• Given instruction
Copy every one of the records below word for word, omitting the pictures.

Entries on where items appear:
● ● ● ● ● ● ●
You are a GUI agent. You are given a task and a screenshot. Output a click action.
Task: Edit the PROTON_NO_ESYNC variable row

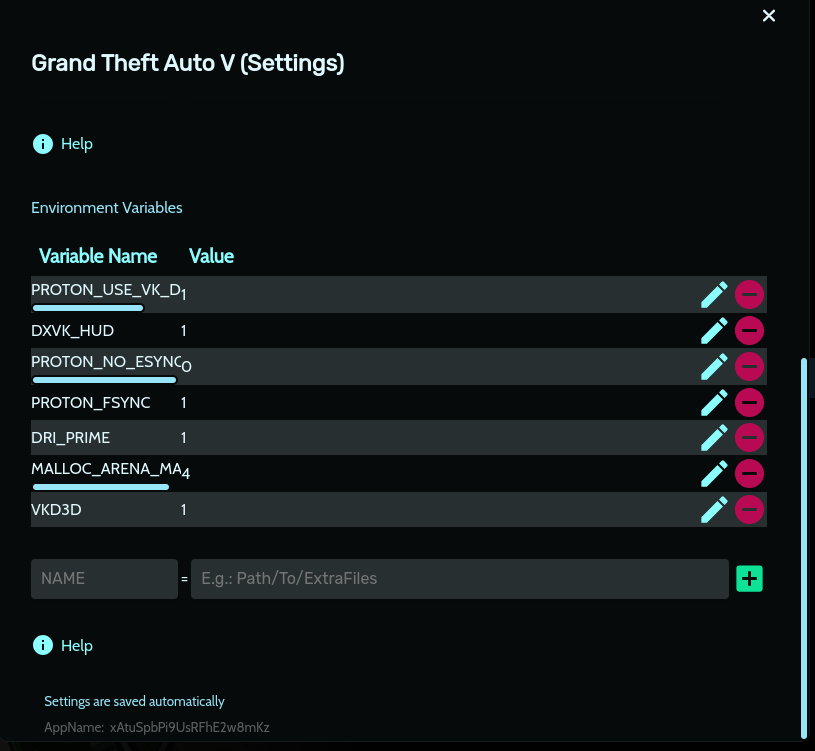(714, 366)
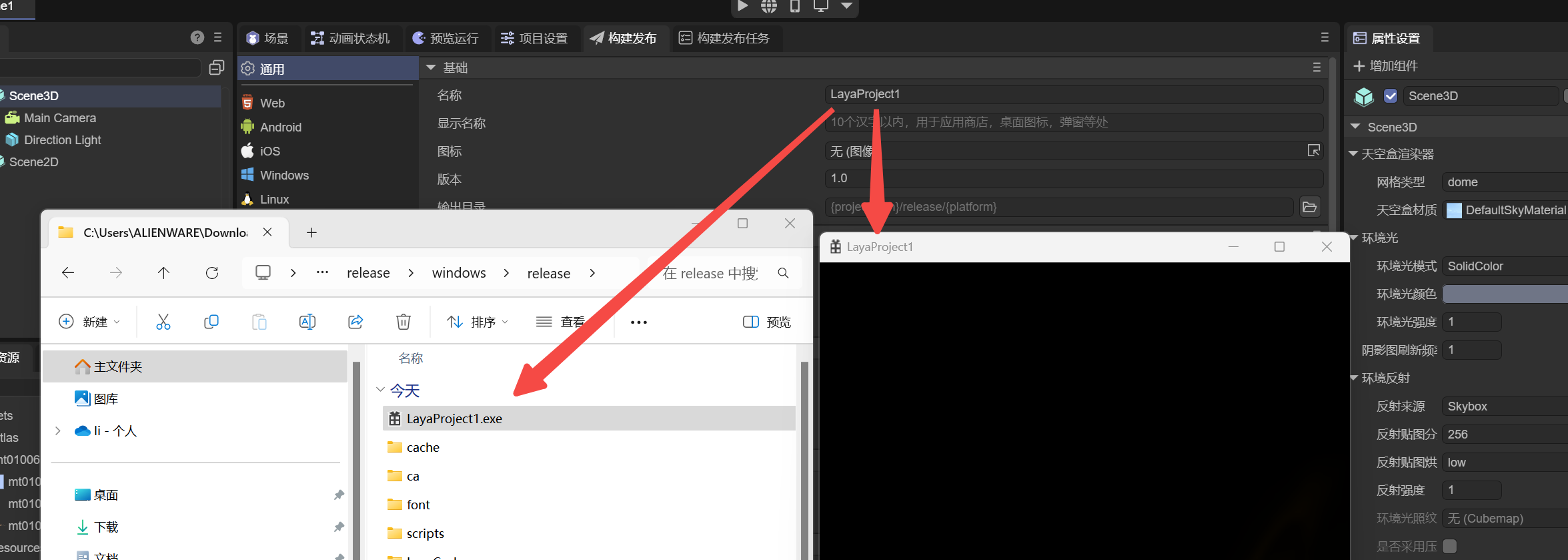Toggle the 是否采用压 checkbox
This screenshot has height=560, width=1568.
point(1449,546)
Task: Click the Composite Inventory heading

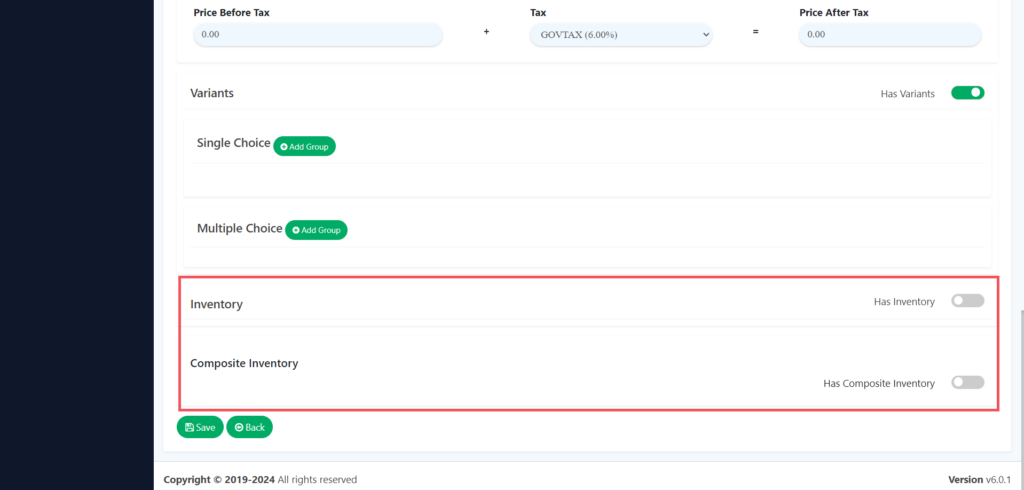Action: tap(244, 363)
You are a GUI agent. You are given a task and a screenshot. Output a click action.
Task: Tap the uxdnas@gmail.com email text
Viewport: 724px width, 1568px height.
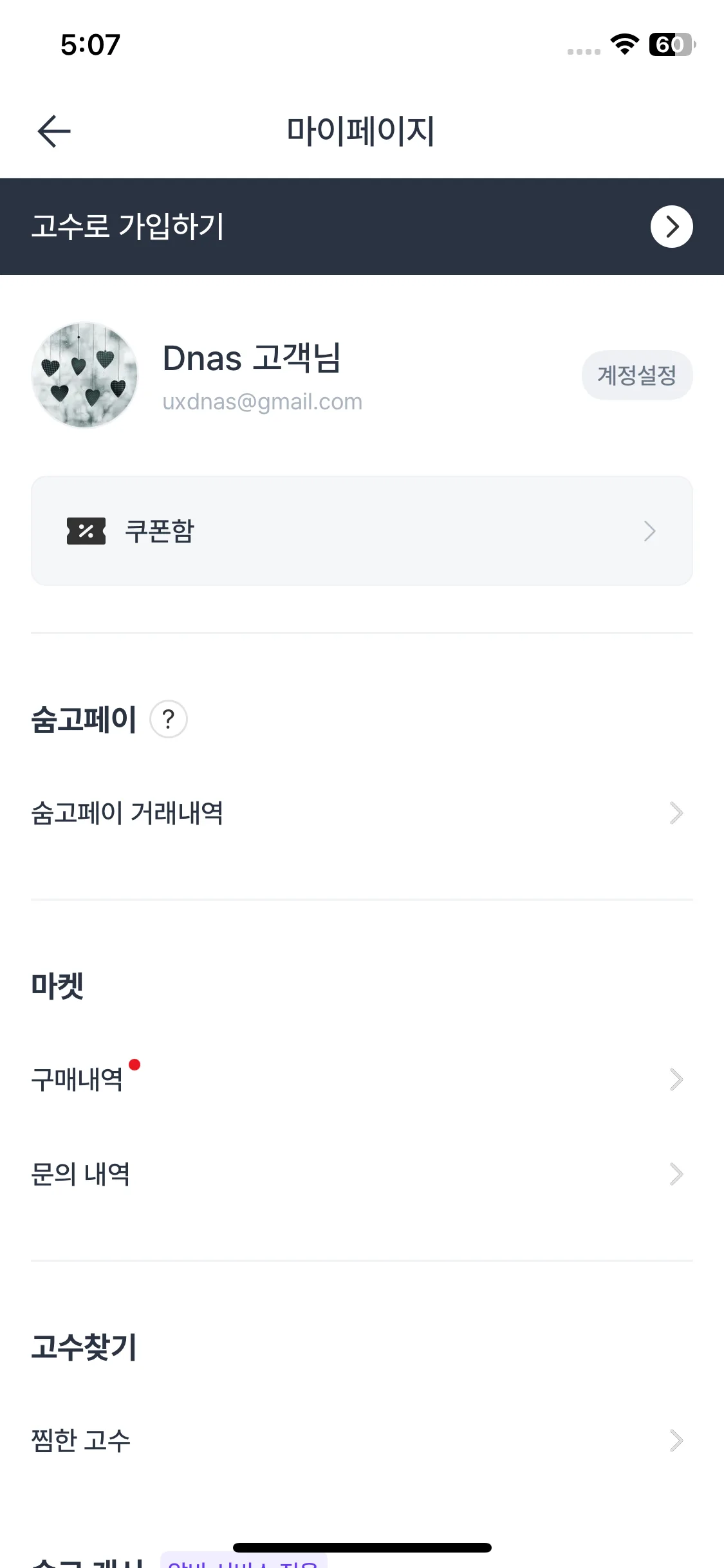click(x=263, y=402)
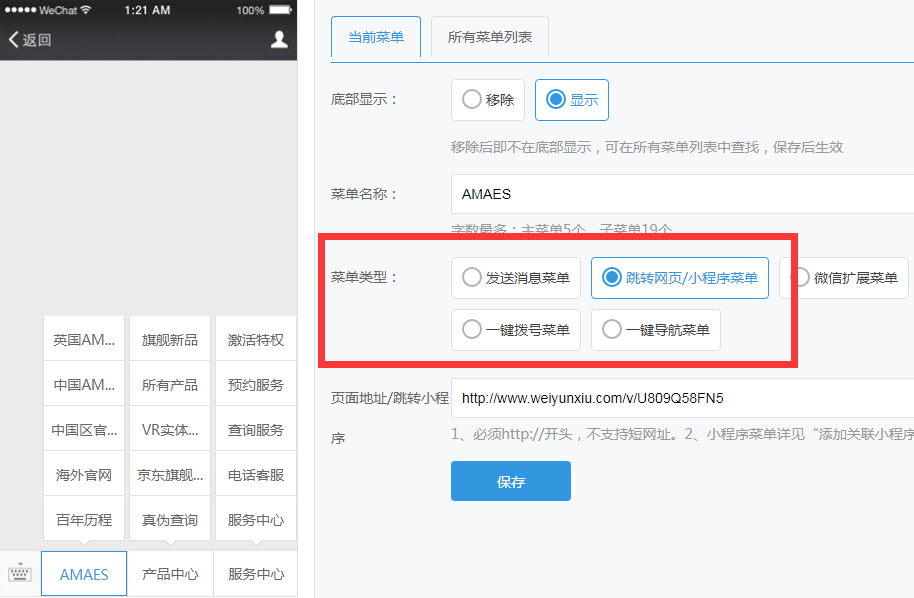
● ● ● ● ● ● ●
• Solution below
You are a GUI agent. You are given a task and a screenshot. Output a click action.
Task: Edit the PROTON_NO_ESYNC variable row

(714, 366)
Toggle the 是否采用压 checkbox
This screenshot has height=560, width=1568.
point(1449,546)
Task: Click the Composite Inventory heading

Action: tap(244, 363)
You are a GUI agent. You are given a task and a screenshot. Output a click action.
Task: Tap the uxdnas@gmail.com email text
Viewport: 724px width, 1568px height.
click(x=263, y=402)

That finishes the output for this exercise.